Thomas Gansauge
- Thomas Gansauge in 1990

Personal information
- Date of birth: 4 June 1970 (age 55)
- Place of birth: Bergen auf Rügen, East Germany
- Height: 1.84 m (6 ft 0 in)
- Position: Defender

Senior career*
- Years: Team / Apps / (Gls)
- 1986–1989: Hansa Rostock II / 2 / (0)
- 1989–1991: Hansa Rostock / 1 / (0)
- 1989–1990: → BSG Motor Stralsund / 14 / (1)
- 1991–1994: Rasensport Elmshorn
- 1994–1995: SV Lurup
- 1995–1996: PSV Rostock
- 1996–1999: Hansa Rostock / 71 / (0)
- 2000–2001: Arminia Bielefeld / 20 / (1)
- 2001–2004: Rot-Weiß Erfurt / 68 / (3)
- Total:  / 176 / (5)

= Thomas Gansauge =

German footballer

Thomas Gansauge (born 4 June 1970) is a German former professional footballer who played as a defender.
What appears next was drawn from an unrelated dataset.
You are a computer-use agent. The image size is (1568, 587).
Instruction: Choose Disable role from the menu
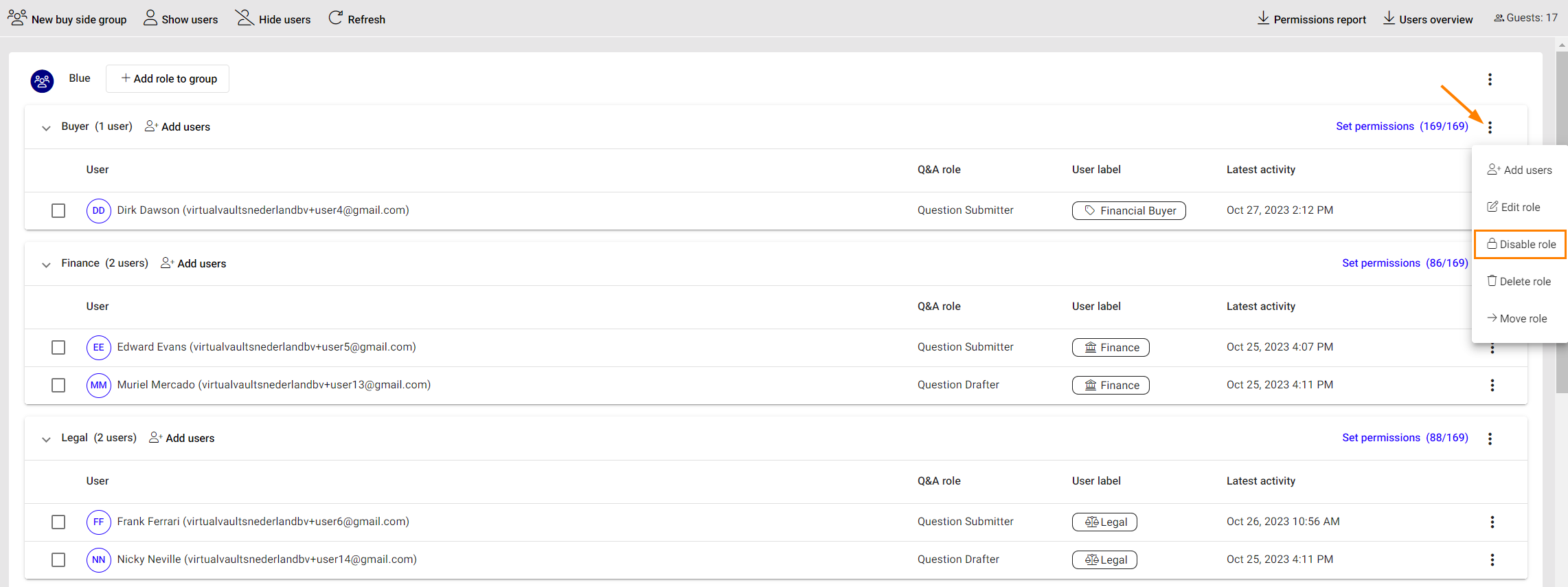coord(1521,245)
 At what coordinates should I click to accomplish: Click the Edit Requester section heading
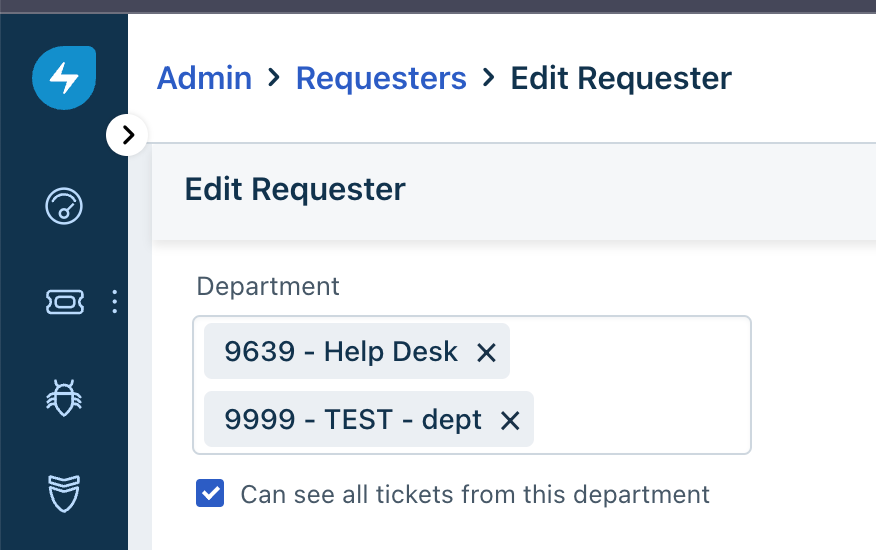(x=295, y=189)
Gansauge started his career at Hansa Rostock, going on to make 81 appearances in the Bundesliga with Hansa Rostock and Arminia Bielefeld.

==Club career==
Born in Bergen auf Rügen, Gansauge grew up in Bergen auf Rügen and Rostock and started his career at Hansa Rostock. After playing for Hansa Rostock II and a spell on loan at BSG Motor Stralsund, he made his debut for Hansa Rostock on 5 September 1990, in a 3–0 win in the DDR-Oberliga away at FC Berlin. He left Hansa Rostock in 1991, playing for Rasensport Elmshorn, SV Lurup and PSV Rostock before rejoining Hansa Rostock in 1996. He made 71 Bundesliga appearances for Hansa Rostock before leaving the club in 1999 for Arminia Bielefeld. He made 10 Bundesliga appearances as Bielefeld were relegated to the 2. Bundesliga. He joined Rot-Weiß Erfurt in 2001 before retiring in 2004.

==Personal life==
Gausange has lived in Chicago since 2005 and runs Schwaben AC as well as the Hansa Soccer Academy.